Saved entries
·····

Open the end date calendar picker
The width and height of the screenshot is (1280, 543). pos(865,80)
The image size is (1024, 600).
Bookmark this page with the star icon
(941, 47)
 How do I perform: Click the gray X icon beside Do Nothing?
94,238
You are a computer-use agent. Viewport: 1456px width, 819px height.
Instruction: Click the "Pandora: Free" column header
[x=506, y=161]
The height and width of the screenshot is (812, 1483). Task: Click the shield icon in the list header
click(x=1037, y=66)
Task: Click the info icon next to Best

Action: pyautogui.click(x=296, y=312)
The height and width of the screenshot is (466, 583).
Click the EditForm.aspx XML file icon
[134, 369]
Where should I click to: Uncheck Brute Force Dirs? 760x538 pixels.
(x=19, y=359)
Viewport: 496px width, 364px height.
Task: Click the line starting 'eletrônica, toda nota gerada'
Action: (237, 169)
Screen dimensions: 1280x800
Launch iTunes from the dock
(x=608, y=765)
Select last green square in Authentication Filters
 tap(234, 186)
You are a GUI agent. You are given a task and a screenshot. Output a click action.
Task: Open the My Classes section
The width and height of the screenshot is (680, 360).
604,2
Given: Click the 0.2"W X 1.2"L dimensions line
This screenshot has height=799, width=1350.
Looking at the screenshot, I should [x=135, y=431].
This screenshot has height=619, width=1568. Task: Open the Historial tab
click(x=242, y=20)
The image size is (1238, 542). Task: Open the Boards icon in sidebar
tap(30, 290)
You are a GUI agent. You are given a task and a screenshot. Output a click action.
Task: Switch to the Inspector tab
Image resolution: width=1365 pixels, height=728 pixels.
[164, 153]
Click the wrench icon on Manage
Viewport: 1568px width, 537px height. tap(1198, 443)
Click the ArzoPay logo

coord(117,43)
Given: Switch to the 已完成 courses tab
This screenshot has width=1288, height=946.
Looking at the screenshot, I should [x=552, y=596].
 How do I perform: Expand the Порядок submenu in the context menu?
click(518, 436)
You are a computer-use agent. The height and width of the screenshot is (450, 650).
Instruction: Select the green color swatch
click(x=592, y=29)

·····

## [Exercise instructions]
For this exercise, please copy exactly the lines from the one holding "Image resolution: width=1365" through the end of the records, the first and last included.

## [Problem solution]
Image resolution: width=1365 pixels, height=728 pixels.
[164, 153]
Click the wrench icon on Manage
Viewport: 1568px width, 537px height. tap(1198, 443)
Click the ArzoPay logo

coord(117,43)
Given: Switch to the 已完成 courses tab
This screenshot has width=1288, height=946.
Looking at the screenshot, I should [x=552, y=596].
 How do I perform: Expand the Порядок submenu in the context menu?
click(518, 436)
You are a computer-use agent. The height and width of the screenshot is (450, 650).
Instruction: Select the green color swatch
click(x=592, y=29)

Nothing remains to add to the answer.